• **Task instructions**
All of the entries below are to be copied word for word.

• **Material for this task**
* * *
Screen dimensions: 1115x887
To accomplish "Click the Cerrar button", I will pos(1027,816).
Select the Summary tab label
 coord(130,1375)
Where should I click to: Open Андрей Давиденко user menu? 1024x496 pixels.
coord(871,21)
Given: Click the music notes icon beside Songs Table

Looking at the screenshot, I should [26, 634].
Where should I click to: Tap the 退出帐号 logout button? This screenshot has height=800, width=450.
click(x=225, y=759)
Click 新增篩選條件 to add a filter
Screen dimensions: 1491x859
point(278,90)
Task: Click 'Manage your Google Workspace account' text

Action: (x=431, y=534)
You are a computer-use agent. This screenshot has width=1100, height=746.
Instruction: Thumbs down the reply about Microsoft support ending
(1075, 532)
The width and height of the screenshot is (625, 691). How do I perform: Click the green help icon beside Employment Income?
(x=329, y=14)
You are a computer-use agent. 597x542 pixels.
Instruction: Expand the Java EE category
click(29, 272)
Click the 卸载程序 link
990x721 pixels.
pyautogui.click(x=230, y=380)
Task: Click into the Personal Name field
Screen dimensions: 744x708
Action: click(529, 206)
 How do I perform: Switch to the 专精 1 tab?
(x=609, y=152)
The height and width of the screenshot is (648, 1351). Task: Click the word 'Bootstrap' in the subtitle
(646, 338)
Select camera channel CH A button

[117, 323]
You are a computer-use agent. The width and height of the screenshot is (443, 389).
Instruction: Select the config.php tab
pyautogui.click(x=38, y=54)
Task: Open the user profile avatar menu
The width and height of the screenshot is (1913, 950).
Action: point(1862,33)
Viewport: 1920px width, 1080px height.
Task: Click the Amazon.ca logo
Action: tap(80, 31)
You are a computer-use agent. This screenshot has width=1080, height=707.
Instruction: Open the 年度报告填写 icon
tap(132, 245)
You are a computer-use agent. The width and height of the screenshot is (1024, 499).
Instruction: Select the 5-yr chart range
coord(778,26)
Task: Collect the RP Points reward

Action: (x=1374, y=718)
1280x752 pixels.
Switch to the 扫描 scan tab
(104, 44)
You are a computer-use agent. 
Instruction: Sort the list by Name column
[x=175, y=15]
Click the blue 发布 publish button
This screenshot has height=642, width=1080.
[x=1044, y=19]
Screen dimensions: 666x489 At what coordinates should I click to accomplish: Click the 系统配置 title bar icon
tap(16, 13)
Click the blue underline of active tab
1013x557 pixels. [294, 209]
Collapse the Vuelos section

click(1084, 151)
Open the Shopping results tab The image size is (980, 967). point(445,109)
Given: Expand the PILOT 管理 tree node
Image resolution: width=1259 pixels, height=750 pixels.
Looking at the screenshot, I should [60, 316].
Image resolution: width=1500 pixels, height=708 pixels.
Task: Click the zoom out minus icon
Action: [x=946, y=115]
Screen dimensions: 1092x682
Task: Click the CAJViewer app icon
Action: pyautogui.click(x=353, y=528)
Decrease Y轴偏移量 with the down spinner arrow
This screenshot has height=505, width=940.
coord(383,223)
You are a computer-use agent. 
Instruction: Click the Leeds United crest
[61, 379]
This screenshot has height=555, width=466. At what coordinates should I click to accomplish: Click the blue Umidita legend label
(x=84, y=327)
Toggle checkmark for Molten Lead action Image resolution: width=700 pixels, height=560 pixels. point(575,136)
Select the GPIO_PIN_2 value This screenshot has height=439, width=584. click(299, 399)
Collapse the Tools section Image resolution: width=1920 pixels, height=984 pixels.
* * *
• **Answer area**
Screen dimensions: 1115x887
To accomplish "Click the Cerrar button", I will pos(1027,816).
Select the Summary tab label
 coord(130,1375)
Where should I click to: Open Андрей Давиденко user menu? 1024x496 pixels.
coord(871,21)
Given: Click the music notes icon beside Songs Table

Looking at the screenshot, I should [26, 634].
Where should I click to: Tap the 退出帐号 logout button? This screenshot has height=800, width=450.
click(x=225, y=759)
Click 新增篩選條件 to add a filter
Screen dimensions: 1491x859
point(278,90)
Task: Click 'Manage your Google Workspace account' text

Action: (x=431, y=534)
You are a computer-use agent. This screenshot has width=1100, height=746.
Instruction: Thumbs down the reply about Microsoft support ending
(1075, 532)
The width and height of the screenshot is (625, 691). How do I perform: Click the green help icon beside Employment Income?
(x=329, y=14)
You are a computer-use agent. 597x542 pixels.
Instruction: Expand the Java EE category
click(29, 272)
Click the 卸载程序 link
990x721 pixels.
pyautogui.click(x=230, y=380)
Task: Click into the Personal Name field
Screen dimensions: 744x708
Action: click(529, 206)
 How do I perform: Switch to the 专精 1 tab?
(x=609, y=152)
The height and width of the screenshot is (648, 1351). Task: Click the word 'Bootstrap' in the subtitle
(646, 338)
Select camera channel CH A button

[117, 323]
You are a computer-use agent. The width and height of the screenshot is (443, 389).
Instruction: Select the config.php tab
pyautogui.click(x=38, y=54)
Task: Open the user profile avatar menu
The width and height of the screenshot is (1913, 950).
Action: point(1862,33)
Viewport: 1920px width, 1080px height.
Task: Click the Amazon.ca logo
Action: tap(80, 31)
You are a computer-use agent. This screenshot has width=1080, height=707.
Instruction: Open the 年度报告填写 icon
tap(132, 245)
You are a computer-use agent. The width and height of the screenshot is (1024, 499).
Instruction: Select the 5-yr chart range
coord(778,26)
Task: Collect the RP Points reward

Action: (x=1374, y=718)
1280x752 pixels.
Switch to the 扫描 scan tab
(104, 44)
You are a computer-use agent. 
Instruction: Sort the list by Name column
[x=175, y=15]
Click the blue 发布 publish button
This screenshot has height=642, width=1080.
[x=1044, y=19]
Screen dimensions: 666x489 At what coordinates should I click to accomplish: Click the 系统配置 title bar icon
tap(16, 13)
Click the blue underline of active tab
1013x557 pixels. [294, 209]
Collapse the Vuelos section

click(1084, 151)
Open the Shopping results tab The image size is (980, 967). point(445,109)
Given: Expand the PILOT 管理 tree node
Image resolution: width=1259 pixels, height=750 pixels.
Looking at the screenshot, I should [60, 316].
Image resolution: width=1500 pixels, height=708 pixels.
Task: Click the zoom out minus icon
Action: [x=946, y=115]
Screen dimensions: 1092x682
Task: Click the CAJViewer app icon
Action: pyautogui.click(x=353, y=528)
Decrease Y轴偏移量 with the down spinner arrow
This screenshot has height=505, width=940.
coord(383,223)
You are a computer-use agent. 
Instruction: Click the Leeds United crest
[61, 379]
This screenshot has height=555, width=466. At what coordinates should I click to accomplish: Click the blue Umidita legend label
(x=84, y=327)
Toggle checkmark for Molten Lead action Image resolution: width=700 pixels, height=560 pixels. point(575,136)
Select the GPIO_PIN_2 value This screenshot has height=439, width=584. click(299, 399)
Collapse the Tools section Image resolution: width=1920 pixels, height=984 pixels.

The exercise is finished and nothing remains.